+++ Supplied records +++

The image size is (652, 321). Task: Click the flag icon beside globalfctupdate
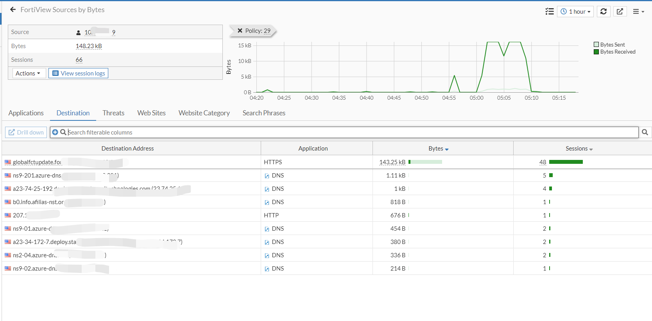tap(8, 162)
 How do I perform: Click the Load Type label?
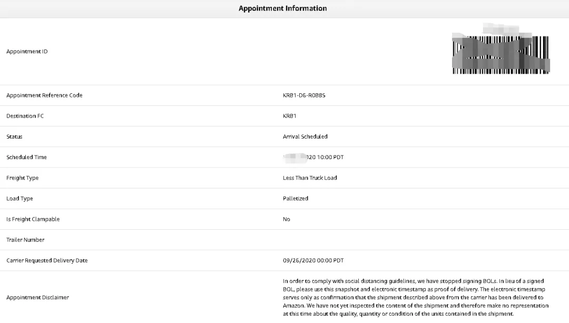click(x=19, y=199)
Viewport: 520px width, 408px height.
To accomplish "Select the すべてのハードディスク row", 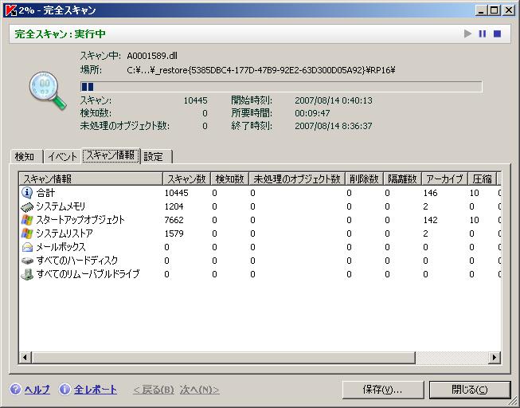I will coord(76,261).
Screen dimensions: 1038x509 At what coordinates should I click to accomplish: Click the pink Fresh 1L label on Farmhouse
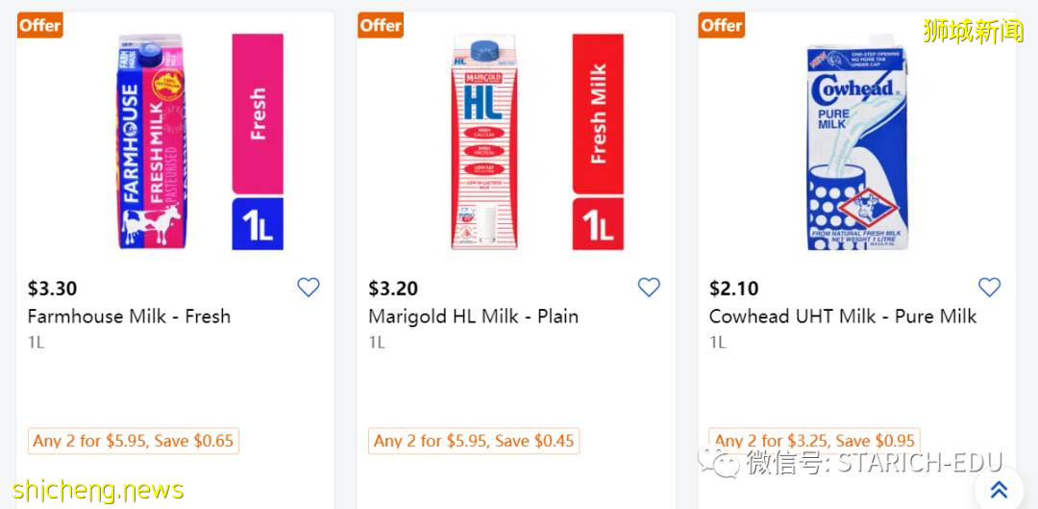click(258, 141)
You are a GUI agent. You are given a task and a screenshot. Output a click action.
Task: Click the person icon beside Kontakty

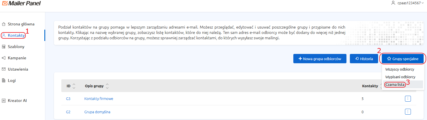click(4, 35)
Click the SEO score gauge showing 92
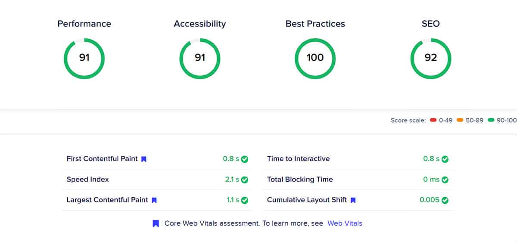 point(431,58)
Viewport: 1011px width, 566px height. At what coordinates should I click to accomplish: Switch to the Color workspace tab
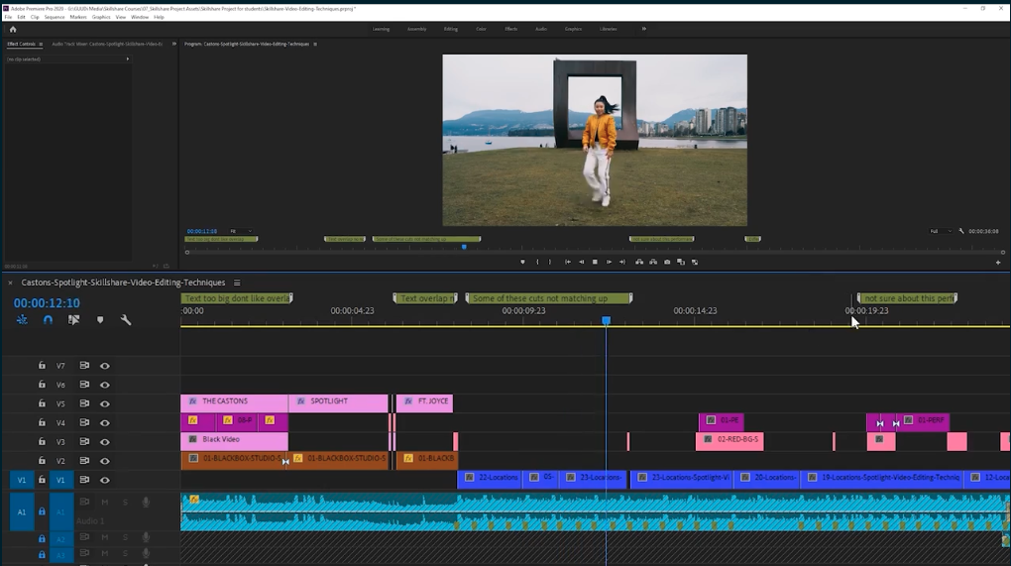point(481,29)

+++

### Work to complete
Nothing but the lines from the one containing "Task: Click the person icon beside Kontakty" through the end of the entries is to be retyped, exactly as written and without pictures.

### Worked solution
Task: Click the person icon beside Kontakty

click(4, 35)
Click the SEO score gauge showing 92
 point(431,58)
Viewport: 1011px width, 566px height. At what coordinates should I click to accomplish: Switch to the Color workspace tab
point(481,29)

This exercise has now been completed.